Unafraid to Fall

At what age does fear kick in? Have you ever seen a toddler or elementary school kid playing? I remember when I was in elementary, and would climb to the top of the jungle gym, do flips, use my legs to hang upside down, and swing from bar to bar (skipping some), with no fear whatsoever. 

Then at some point, doubt and fear kicked it. I rationalized it by calling it “reason”. Thoughts like “this is actually dangerous”, and “I could get hurt” started to flood my mind, and quench the free & lively spirit that once thrived in me. My free spirit now turns into “I’m just being careful.” Careful of what? To live? Careful to not get hurt? 

Pain is inevitable, but I’ve realized that the more I try to avoid pain, the more I notice it all around me. BUT! When I think about it, I selectively choose the type of pain I’m willing to experience. Even though I have horrible scars on my left knee, shoulder, and head from a fall I took while running, the pain didn’t keep me from running again. The scar on my right knee during a fall while playing basketball didn’t stop me from picking up a basketball again. Cutting my thumb with a knife while cooking didn’t stop me from using a knife again. The excruciating pain of child birth rarely stops a mother from having a 2nd, 3rd, or 6th child. 
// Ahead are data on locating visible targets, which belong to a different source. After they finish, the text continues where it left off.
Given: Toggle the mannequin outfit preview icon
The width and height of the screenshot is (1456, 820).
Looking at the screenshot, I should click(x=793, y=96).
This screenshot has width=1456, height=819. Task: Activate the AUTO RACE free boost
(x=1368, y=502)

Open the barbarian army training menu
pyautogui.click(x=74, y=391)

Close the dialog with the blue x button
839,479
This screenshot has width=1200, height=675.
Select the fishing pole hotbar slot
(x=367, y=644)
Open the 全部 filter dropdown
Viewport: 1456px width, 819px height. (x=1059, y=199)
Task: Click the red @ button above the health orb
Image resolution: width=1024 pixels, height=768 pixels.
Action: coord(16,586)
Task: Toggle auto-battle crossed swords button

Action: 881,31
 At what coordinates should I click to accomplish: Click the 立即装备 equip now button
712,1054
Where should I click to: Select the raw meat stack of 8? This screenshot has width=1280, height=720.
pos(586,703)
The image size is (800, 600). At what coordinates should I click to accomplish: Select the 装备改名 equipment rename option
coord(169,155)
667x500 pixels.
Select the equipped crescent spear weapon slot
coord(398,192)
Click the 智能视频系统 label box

And yes, I am fully aware that emotional pains are much harder to heal than physical pains. But what if we took the same approach to emotional hurts like we did for physical hurts?

Many times we don’t realize how wounded we are until we begin, and fully engage in the healing process. If you break your ankle, you don’t just drag your leg around in the hopes that it will heal with time. You go to the doctor, so you can receive the proper care & support your ankle needs to be made strong again. It’s also like getting rid of a knot in your muscle. A whole lot of pressure & heat needs to be applied to eventually bring the healing, but many of us never finish this process because the initial steps feel more painful than the actual knot itself. So we choose to continue walking around wounded because it’s “safer”, it’s become a part of us, and it’s become easier than applying the pressure to be made well. If a broken bone or knotted muscle cannot properly heal on their own, why do we assume emotional hurts will be different?

So now what? Pray! Tell God the whole truth of what you are feeling. God wants the real you, not the “proper” you. Cast all your cares on Him, because He cares for you. He wants to bind up your wounds and carry you. Also, working with a trusted counselor, and having a support group/friends, all do wonders to make a heart strong again… if you are willing. 

If you want your burdens lightened , you must take the necessary steps & time to heal. Only then can we jump right back to swinging on the jungle gym… free spirited, joy filled, and not afraid to fall.